(Entries provided)
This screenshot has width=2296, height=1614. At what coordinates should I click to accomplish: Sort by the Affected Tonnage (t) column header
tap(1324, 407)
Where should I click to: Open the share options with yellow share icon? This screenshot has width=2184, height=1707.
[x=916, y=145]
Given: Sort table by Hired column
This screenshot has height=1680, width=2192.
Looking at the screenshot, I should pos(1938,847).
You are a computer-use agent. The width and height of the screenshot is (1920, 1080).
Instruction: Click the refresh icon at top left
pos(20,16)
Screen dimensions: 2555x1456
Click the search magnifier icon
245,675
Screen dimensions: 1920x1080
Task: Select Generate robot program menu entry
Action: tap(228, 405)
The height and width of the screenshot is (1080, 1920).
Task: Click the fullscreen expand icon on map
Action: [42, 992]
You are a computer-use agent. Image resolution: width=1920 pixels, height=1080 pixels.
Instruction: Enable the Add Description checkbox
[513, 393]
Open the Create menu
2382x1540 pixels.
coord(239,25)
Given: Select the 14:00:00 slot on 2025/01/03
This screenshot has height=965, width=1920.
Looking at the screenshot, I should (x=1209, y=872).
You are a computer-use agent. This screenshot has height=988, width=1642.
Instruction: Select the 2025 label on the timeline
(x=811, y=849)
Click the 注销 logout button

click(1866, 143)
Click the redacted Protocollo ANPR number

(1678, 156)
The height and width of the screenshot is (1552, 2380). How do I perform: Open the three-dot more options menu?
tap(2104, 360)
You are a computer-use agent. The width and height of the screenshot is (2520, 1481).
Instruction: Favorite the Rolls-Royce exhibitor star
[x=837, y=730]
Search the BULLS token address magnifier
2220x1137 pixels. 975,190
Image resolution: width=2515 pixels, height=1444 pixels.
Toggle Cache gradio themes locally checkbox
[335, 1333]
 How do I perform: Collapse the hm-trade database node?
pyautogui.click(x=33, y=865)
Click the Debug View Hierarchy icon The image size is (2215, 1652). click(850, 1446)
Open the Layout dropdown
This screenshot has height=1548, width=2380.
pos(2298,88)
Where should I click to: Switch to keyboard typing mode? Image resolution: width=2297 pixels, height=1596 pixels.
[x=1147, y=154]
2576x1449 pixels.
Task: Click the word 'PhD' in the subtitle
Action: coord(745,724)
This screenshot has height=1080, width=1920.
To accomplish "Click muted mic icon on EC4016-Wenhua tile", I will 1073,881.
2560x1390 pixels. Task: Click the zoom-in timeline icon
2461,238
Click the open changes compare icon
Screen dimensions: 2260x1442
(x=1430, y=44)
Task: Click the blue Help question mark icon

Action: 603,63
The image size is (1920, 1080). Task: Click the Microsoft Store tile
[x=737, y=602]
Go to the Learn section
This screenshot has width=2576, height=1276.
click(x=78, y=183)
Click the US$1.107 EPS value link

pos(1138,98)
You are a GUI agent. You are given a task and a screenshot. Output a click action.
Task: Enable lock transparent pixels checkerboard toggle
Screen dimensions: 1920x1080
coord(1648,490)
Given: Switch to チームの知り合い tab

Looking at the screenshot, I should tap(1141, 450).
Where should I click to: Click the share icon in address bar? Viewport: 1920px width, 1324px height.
(End Entries provided)
» Assignment
Give back the entries above exactly as they are, from their first line through the line that contains "You are a computer-use agent. Image", both included, with nothing else.

» Task response
This screenshot has width=2296, height=1614. At what coordinates should I click to accomplish: Sort by the Affected Tonnage (t) column header
tap(1324, 407)
Where should I click to: Open the share options with yellow share icon? This screenshot has width=2184, height=1707.
[x=916, y=145]
Given: Sort table by Hired column
This screenshot has height=1680, width=2192.
Looking at the screenshot, I should pos(1938,847).
You are a computer-use agent. The width and height of the screenshot is (1920, 1080).
Instruction: Click the refresh icon at top left
pos(20,16)
Screen dimensions: 2555x1456
Click the search magnifier icon
245,675
Screen dimensions: 1920x1080
Task: Select Generate robot program menu entry
Action: tap(228, 405)
The height and width of the screenshot is (1080, 1920).
Task: Click the fullscreen expand icon on map
Action: [42, 992]
You are a computer-use agent. Image resolution: width=1920 pixels, height=1080 pixels.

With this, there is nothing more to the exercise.